Far from being a raucous party, though, this was just like any commuter’s flight — uncomfortable and inconvenient.
In one row, Michael Rocco, David Watford and Ross Metheny sat shoulder to shoulder. Instead of celebrating the victory, the quarterbacks were trying to get some sleep. The plane didn’t land until 3 a.m., and the trio had classes to attend in the morning.
It’s a job Rocco won two weeks ago, but both players maintain that they’ve kept a friendly relationship. Watford, a true freshman, has received pep talks from both offensive coordinator Bill Lazor and head coach Mike London, who have urged him to keep working as if he’s the starter, which he would be if Rocco went down.
“If that’s how they want me to contribute to the team, that’s what I’ll do,” Watford said. “They’re still giving me a lot of reps … I’m still out here working hard and staying ready.”
He added that the biggest adjustment from high school has been the amount of work required at U.Va., both in the classroom and on the field.
Rocco went home to Lynchburg to watch his family’s football games.

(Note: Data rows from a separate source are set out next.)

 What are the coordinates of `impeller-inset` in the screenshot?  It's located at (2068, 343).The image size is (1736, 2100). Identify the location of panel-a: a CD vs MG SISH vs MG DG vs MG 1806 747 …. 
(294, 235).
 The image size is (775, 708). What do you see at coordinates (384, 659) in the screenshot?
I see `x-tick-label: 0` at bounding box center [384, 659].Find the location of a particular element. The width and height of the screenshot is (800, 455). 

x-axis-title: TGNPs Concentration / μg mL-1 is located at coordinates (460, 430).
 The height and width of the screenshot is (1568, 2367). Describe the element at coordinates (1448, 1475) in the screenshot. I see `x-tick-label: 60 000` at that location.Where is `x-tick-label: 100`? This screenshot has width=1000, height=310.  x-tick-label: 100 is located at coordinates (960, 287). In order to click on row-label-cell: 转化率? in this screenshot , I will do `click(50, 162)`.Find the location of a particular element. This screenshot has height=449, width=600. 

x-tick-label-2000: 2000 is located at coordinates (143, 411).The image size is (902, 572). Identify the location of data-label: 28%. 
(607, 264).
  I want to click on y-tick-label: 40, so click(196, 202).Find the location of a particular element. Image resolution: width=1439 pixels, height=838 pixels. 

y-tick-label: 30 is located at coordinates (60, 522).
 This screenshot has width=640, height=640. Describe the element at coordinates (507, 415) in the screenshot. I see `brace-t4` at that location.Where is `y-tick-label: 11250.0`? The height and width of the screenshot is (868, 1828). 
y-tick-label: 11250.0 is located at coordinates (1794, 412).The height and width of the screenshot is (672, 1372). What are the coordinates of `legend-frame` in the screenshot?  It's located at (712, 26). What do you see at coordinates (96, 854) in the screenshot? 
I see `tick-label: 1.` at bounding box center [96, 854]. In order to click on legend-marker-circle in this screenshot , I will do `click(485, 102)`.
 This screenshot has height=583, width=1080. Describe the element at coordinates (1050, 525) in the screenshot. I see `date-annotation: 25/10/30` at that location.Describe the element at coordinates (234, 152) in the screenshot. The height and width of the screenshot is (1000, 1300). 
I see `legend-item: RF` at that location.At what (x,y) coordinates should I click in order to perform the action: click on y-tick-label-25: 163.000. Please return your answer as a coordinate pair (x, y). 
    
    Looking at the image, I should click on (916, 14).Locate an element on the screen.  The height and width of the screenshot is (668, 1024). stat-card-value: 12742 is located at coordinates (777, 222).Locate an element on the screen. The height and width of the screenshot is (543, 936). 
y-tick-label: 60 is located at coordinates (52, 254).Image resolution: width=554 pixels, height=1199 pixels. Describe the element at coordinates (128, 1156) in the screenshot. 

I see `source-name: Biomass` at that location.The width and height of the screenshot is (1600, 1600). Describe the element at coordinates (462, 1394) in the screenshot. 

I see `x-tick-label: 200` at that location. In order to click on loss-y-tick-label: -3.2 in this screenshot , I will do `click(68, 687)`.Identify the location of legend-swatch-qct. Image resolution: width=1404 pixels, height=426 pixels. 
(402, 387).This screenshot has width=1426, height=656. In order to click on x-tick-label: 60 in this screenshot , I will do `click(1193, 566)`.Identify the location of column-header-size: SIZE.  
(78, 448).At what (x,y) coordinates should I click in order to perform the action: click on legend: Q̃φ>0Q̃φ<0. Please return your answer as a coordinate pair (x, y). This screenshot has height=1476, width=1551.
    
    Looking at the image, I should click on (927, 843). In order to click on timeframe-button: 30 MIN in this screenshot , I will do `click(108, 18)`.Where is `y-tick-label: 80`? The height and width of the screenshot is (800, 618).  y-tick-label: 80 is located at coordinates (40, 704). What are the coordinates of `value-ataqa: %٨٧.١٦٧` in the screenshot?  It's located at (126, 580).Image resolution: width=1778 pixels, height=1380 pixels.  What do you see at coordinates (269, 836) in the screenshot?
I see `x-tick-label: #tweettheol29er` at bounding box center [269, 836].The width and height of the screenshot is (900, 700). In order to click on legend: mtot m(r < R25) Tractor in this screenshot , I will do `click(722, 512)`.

His dad, Frank, coaches Liberty Christian Academy, while his uncle Danny is the head coach at Liberty University.
Michael, a sophomore, said that since being named the starter he’s felt more in the flow of games, as opposed to him and the other Cavs wondering when a switch will be made.
“Just being able to be out there every series with the team and the offense and keep things rolling,” he said. “It was a great flow to the game, obviously, in the Miami game.”
Whether that was due to a great game plan or to the quarterback move will be tested Saturday against Maryland, a team that has its own, unsettled, quarterback controversy.
Things seem to have calmed down for now in Charlottesville, where Rocco has led the Wahoos in drills.
He’s been working on extending plays with his arm, instead of just throwing the ball away or scrambling when the pocket collapses.
By doing so, he’s aiming to stay one step ahead of his competition, which always seems to be nearby.